[Source material]
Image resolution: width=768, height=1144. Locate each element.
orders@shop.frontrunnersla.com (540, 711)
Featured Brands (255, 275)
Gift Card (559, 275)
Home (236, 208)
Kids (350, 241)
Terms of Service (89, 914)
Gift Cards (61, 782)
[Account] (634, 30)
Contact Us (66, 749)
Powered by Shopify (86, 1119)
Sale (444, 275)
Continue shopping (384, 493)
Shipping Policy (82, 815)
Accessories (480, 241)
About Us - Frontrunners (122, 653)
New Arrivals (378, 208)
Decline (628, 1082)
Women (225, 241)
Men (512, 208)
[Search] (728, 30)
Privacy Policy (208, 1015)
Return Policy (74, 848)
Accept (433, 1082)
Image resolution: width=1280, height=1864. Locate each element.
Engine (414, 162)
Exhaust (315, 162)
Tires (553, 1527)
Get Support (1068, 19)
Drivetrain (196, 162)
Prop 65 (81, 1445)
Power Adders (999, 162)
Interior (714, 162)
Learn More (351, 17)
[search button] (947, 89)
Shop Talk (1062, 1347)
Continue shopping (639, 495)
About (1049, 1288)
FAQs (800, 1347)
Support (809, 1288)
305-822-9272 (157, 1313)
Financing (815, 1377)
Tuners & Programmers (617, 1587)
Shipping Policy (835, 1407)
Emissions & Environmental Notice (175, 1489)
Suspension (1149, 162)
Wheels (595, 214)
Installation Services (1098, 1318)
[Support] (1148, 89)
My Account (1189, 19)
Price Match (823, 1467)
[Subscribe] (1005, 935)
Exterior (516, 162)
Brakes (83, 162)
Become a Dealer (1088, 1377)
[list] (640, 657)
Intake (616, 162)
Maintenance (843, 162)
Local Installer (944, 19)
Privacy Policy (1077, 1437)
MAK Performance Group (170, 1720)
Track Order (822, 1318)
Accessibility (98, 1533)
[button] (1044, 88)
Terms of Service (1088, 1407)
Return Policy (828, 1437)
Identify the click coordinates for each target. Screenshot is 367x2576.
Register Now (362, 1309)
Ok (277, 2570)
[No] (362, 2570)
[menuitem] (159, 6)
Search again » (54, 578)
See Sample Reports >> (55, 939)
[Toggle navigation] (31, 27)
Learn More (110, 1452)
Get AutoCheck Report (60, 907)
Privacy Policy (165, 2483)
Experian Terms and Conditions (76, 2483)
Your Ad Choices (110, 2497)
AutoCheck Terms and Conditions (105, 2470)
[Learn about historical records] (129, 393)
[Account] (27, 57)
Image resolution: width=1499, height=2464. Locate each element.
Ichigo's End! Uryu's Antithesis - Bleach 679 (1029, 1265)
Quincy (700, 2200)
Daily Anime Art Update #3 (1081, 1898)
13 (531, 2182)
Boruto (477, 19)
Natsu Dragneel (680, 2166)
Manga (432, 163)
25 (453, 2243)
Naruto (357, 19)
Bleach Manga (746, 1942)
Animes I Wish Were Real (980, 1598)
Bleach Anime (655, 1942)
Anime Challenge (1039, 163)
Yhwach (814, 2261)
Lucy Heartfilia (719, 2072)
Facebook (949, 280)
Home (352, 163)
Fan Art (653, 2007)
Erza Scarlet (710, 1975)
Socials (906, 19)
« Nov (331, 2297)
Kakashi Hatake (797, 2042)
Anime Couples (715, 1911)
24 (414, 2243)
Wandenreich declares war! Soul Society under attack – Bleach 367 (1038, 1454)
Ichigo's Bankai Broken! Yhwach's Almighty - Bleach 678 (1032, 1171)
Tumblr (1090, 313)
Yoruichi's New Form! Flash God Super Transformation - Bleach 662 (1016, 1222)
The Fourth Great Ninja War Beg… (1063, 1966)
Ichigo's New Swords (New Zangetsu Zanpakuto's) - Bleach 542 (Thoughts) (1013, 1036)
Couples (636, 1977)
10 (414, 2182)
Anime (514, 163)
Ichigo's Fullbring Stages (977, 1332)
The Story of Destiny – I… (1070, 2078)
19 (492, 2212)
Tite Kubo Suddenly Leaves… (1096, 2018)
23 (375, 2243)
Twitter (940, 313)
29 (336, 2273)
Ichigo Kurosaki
[/Source material]
### Exercise directions
Within the records above, the line carrying "Naruto (357, 19)" starts the range and the last line ends it. Set down that range exactly.

### Answer to this exercise
Naruto (357, 19)
Bleach Manga (746, 1942)
Animes I Wish Were Real (980, 1598)
Bleach Anime (655, 1942)
Anime Challenge (1039, 163)
Yhwach (814, 2261)
Lucy Heartfilia (719, 2072)
Facebook (949, 280)
Home (352, 163)
Fan Art (653, 2007)
Erza Scarlet (710, 1975)
Socials (906, 19)
« Nov (331, 2297)
Kakashi Hatake (797, 2042)
Anime Couples (715, 1911)
24 (414, 2243)
Wandenreich declares war! Soul Society under attack – Bleach 367 (1038, 1454)
Ichigo's Bankai Broken! Yhwach's Almighty - Bleach 678 (1032, 1171)
Tumblr (1090, 313)
Yoruichi's New Form! Flash God Super Transformation - Bleach 662 (1016, 1222)
The Fourth Great Ninja War Beg… (1063, 1966)
Ichigo's New Swords (New Zangetsu Zanpakuto's) - Bleach 542 (Thoughts) (1013, 1036)
Couples (636, 1977)
10 (414, 2182)
Anime (514, 163)
Ichigo's Fullbring Stages (977, 1332)
The Story of Destiny – I… (1070, 2078)
19 (492, 2212)
Tite Kubo Suddenly Leaves… (1096, 2018)
23 (375, 2243)
Twitter (940, 313)
29 (336, 2273)
Ichigo Kurosaki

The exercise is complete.